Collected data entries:
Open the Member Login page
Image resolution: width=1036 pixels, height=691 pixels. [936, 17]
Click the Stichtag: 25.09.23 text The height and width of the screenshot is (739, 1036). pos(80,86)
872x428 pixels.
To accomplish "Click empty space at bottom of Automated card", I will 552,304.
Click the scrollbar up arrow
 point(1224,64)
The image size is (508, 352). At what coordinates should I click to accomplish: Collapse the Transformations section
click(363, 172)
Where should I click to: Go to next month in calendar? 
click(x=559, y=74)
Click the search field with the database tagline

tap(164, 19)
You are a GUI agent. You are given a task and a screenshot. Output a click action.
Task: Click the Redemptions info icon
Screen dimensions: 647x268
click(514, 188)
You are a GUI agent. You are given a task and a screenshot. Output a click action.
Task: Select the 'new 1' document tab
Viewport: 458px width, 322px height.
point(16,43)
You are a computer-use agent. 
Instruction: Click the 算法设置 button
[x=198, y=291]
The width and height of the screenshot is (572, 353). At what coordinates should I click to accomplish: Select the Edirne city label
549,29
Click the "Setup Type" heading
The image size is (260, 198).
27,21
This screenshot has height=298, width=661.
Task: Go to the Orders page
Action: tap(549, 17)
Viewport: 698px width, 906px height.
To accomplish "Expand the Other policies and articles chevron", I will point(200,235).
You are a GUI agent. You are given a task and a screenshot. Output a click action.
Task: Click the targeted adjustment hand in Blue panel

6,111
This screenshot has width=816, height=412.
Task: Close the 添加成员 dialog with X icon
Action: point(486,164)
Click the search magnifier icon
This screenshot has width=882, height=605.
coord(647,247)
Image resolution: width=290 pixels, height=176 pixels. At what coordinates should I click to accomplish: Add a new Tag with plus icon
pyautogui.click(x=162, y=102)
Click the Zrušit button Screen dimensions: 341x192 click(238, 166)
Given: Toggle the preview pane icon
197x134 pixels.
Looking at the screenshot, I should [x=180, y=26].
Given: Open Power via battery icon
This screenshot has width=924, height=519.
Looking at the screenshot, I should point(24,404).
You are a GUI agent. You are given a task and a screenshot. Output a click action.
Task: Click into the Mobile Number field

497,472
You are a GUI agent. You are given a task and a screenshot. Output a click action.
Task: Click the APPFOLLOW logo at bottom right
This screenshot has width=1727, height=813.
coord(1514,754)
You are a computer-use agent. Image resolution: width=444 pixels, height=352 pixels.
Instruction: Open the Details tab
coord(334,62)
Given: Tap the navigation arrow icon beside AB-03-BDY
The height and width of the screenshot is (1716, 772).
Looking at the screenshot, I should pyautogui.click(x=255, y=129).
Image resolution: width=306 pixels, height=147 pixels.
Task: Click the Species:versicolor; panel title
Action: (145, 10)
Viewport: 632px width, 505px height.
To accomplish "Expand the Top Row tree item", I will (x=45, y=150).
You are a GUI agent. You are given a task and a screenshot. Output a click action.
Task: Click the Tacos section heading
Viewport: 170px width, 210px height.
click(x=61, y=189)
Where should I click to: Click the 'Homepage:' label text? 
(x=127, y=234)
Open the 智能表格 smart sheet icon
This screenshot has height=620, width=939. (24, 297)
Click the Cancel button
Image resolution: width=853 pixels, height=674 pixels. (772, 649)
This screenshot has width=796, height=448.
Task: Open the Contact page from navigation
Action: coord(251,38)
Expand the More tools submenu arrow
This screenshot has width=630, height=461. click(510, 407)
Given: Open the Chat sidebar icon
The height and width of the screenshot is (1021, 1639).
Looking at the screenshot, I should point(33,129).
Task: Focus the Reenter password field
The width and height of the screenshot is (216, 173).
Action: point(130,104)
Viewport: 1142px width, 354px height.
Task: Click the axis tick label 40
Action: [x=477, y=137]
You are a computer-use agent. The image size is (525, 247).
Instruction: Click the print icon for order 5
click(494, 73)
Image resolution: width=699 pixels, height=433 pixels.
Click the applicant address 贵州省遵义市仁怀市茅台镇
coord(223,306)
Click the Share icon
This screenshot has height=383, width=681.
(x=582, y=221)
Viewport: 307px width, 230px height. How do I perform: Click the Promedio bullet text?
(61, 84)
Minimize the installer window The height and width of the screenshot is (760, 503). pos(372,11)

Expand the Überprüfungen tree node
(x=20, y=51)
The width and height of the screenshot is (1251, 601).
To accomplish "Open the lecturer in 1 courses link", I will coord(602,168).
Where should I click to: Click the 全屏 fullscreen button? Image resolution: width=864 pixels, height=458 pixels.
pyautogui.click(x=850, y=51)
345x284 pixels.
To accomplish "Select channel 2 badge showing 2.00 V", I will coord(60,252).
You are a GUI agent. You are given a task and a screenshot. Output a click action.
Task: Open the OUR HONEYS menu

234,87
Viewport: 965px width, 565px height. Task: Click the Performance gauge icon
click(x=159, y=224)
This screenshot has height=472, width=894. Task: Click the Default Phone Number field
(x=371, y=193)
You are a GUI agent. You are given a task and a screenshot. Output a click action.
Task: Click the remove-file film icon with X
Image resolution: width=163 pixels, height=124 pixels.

## ASSIGNMENT
Reproduce the data in full, exactly.

## RESPONSE
Open the Member Login page
Image resolution: width=1036 pixels, height=691 pixels. [936, 17]
Click the Stichtag: 25.09.23 text The height and width of the screenshot is (739, 1036). pos(80,86)
872x428 pixels.
To accomplish "Click empty space at bottom of Automated card", I will 552,304.
Click the scrollbar up arrow
 point(1224,64)
The image size is (508, 352). At what coordinates should I click to accomplish: Collapse the Transformations section
click(363, 172)
Where should I click to: Go to next month in calendar? 
click(x=559, y=74)
Click the search field with the database tagline

tap(164, 19)
You are a GUI agent. You are given a task and a screenshot. Output a click action.
Task: Click the Redemptions info icon
Screen dimensions: 647x268
click(514, 188)
You are a GUI agent. You are given a task and a screenshot. Output a click action.
Task: Select the 'new 1' document tab
Viewport: 458px width, 322px height.
point(16,43)
You are a computer-use agent. 
Instruction: Click the 算法设置 button
[x=198, y=291]
The width and height of the screenshot is (572, 353). At what coordinates should I click to accomplish: Select the Edirne city label
549,29
Click the "Setup Type" heading
The image size is (260, 198).
27,21
This screenshot has height=298, width=661.
Task: Go to the Orders page
Action: tap(549, 17)
Viewport: 698px width, 906px height.
To accomplish "Expand the Other policies and articles chevron", I will point(200,235).
You are a GUI agent. You are given a task and a screenshot. Output a click action.
Task: Click the targeted adjustment hand in Blue panel

6,111
This screenshot has width=816, height=412.
Task: Close the 添加成员 dialog with X icon
Action: point(486,164)
Click the search magnifier icon
This screenshot has width=882, height=605.
coord(647,247)
Image resolution: width=290 pixels, height=176 pixels. At what coordinates should I click to accomplish: Add a new Tag with plus icon
pyautogui.click(x=162, y=102)
Click the Zrušit button Screen dimensions: 341x192 click(238, 166)
Given: Toggle the preview pane icon
197x134 pixels.
Looking at the screenshot, I should [x=180, y=26].
Given: Open Power via battery icon
This screenshot has width=924, height=519.
Looking at the screenshot, I should point(24,404).
You are a GUI agent. You are given a task and a screenshot. Output a click action.
Task: Click into the Mobile Number field

497,472
You are a GUI agent. You are given a task and a screenshot. Output a click action.
Task: Click the APPFOLLOW logo at bottom right
This screenshot has width=1727, height=813.
coord(1514,754)
You are a computer-use agent. Image resolution: width=444 pixels, height=352 pixels.
Instruction: Open the Details tab
coord(334,62)
Given: Tap the navigation arrow icon beside AB-03-BDY
The height and width of the screenshot is (1716, 772).
Looking at the screenshot, I should pyautogui.click(x=255, y=129).
Image resolution: width=306 pixels, height=147 pixels.
Task: Click the Species:versicolor; panel title
Action: (145, 10)
Viewport: 632px width, 505px height.
To accomplish "Expand the Top Row tree item", I will (x=45, y=150).
You are a GUI agent. You are given a task and a screenshot. Output a click action.
Task: Click the Tacos section heading
Viewport: 170px width, 210px height.
click(x=61, y=189)
Where should I click to: Click the 'Homepage:' label text? 
(x=127, y=234)
Open the 智能表格 smart sheet icon
This screenshot has height=620, width=939. (24, 297)
Click the Cancel button
Image resolution: width=853 pixels, height=674 pixels. (772, 649)
This screenshot has width=796, height=448.
Task: Open the Contact page from navigation
Action: coord(251,38)
Expand the More tools submenu arrow
This screenshot has width=630, height=461. click(510, 407)
Given: Open the Chat sidebar icon
The height and width of the screenshot is (1021, 1639).
Looking at the screenshot, I should point(33,129).
Task: Focus the Reenter password field
The width and height of the screenshot is (216, 173).
Action: point(130,104)
Viewport: 1142px width, 354px height.
Task: Click the axis tick label 40
Action: [x=477, y=137]
You are a computer-use agent. The image size is (525, 247).
Instruction: Click the print icon for order 5
click(494, 73)
Image resolution: width=699 pixels, height=433 pixels.
Click the applicant address 贵州省遵义市仁怀市茅台镇
coord(223,306)
Click the Share icon
This screenshot has height=383, width=681.
(x=582, y=221)
Viewport: 307px width, 230px height. How do I perform: Click the Promedio bullet text?
(61, 84)
Minimize the installer window The height and width of the screenshot is (760, 503). pos(372,11)

Expand the Überprüfungen tree node
(x=20, y=51)
The width and height of the screenshot is (1251, 601).
To accomplish "Open the lecturer in 1 courses link", I will coord(602,168).
Where should I click to: Click the 全屏 fullscreen button? Image resolution: width=864 pixels, height=458 pixels.
pyautogui.click(x=850, y=51)
345x284 pixels.
To accomplish "Select channel 2 badge showing 2.00 V", I will coord(60,252).
You are a GUI agent. You are given a task and a screenshot. Output a click action.
Task: Open the OUR HONEYS menu

234,87
Viewport: 965px width, 565px height. Task: Click the Performance gauge icon
click(x=159, y=224)
This screenshot has height=472, width=894. Task: Click the Default Phone Number field
(x=371, y=193)
You are a GUI agent. You are given a task and a screenshot. Output a click action.
Task: Click the remove-file film icon with X
Image resolution: width=163 pixels, height=124 pixels.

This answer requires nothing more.